GNOME Bugzilla – Bug 653151
seg fault after get_value in GTK, unable to inherit Gtk.TreeModel
Last modified: 2012-06-01 10:37:57 UTC
Created attachment 190411 [details] example code of inheriting Gtk.TreeModel Inheriting from Gtk.TreeModel in python seems to work up to a certain point. As soon as get_value has returned, a segmentation error occurs on my box. I would foremost be interested if this is due to my install or not, so if somebody could just run the python file in attachment to see if get_value can be passed, that would be great. This is a blocker for porting Gramps to GTK3, as the different views into the database are implemented using custom Treemodels. The file treeviewgramps.py in attachment is my trial code showing the error and printing what is called to terminal. The code is due to this bug only debugged up to the point where do_get_value is called. Any pointers on how to proceed to port this part of my application to GTK3 are welcome.
Created attachment 190447 [details] backtrace with gdb Uploaded backtrace. The error is in type check in setting the attribute of a cell renderer for the column. I'll investigate my column building code.

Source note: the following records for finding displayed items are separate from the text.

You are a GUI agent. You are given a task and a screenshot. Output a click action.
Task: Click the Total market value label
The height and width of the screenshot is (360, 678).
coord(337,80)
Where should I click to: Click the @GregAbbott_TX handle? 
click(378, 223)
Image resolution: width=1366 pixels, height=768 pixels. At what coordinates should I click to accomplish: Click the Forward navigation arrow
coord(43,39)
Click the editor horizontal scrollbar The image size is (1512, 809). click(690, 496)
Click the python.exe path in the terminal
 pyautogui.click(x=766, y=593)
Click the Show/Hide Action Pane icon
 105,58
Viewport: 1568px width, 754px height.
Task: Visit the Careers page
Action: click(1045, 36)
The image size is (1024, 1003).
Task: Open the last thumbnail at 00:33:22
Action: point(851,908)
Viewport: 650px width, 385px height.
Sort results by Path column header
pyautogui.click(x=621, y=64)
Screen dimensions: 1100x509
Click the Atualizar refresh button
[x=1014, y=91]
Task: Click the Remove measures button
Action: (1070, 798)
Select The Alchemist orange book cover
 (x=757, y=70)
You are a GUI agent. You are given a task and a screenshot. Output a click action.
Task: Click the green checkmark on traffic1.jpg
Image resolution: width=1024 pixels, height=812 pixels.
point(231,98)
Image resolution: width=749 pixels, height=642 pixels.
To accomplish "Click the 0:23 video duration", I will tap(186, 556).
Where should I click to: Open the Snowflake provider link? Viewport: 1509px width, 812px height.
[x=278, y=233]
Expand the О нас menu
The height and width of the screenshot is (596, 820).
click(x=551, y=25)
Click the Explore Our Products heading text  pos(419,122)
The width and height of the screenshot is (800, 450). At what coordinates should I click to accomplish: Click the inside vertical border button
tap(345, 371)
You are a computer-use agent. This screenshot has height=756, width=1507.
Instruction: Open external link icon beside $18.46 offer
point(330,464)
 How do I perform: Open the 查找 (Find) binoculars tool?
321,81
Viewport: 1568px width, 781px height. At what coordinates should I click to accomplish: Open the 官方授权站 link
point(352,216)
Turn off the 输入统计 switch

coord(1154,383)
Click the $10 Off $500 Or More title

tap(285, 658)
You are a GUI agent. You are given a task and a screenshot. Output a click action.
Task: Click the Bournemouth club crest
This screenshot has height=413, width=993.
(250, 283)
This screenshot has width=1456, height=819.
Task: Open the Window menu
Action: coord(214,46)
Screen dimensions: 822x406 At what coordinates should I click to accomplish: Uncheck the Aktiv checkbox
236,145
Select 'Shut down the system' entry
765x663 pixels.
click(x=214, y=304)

The error is in if (node->data && NODE_REFCOUNT (node) > 0 && node->data->common.value_table->value_init) of the function type_check_is_value_type_U, gtype.c I see node is a TypeNode, and that data there is volatile, so I assume the pointer is no longer valid, so the test node->data is not catching this?? I fail to see how it can become invalid, I'm afraid my gobject C knowledge only goes that far. My guess would be that for ListStore the caller apply_cell_attributes in http://git.gnome.org/browse/gtk+/tree/gtk/gtkcellarea.c?id=3.0.8 sets GValue value = { 0, }; and ListStore get_value being pure C just updates this, while my python code creates a new GValue in python which the introspection layer then must convert and something goes wrongs there.... Hope somebody has time to look at this or my 1Mb patch for gtk3 upgrade is worthless :-(
Is it possible that the annotation for gtk_tree_model_get_value is not ok: * @tree_model: a #GtkTreeModel * @iter: the #GtkTreeIter * @column: the column to lookup the value at * @value: (out) (transfer none): an empty #GValue to set Should @value really be out, transfer none? If I look at how it is used in gtk_list_store_get_value, the GValue obtained is filled with data, no care is given about passing data of a gtktreedatalist. Nevertheless, g_value_unset will be called immediately after use, eg in gtkcellarea. Where and how can I find how the conversion happens between python call and gobject? Is that http://git.gnome.org/browse/pygobject/tree/gi/pygi-argument.c ? If so, the release code contains around line 1977: if ( (direction == GI_DIRECTION_IN && transfer == GI_TRANSFER_NOTHING) || (direction == GI_DIRECTION_OUT && transfer != GI_TRANSFER_NOTHING)) { g_slice_free (GValue, value); } Which would mean the GValue is freed, causing possibly this crash?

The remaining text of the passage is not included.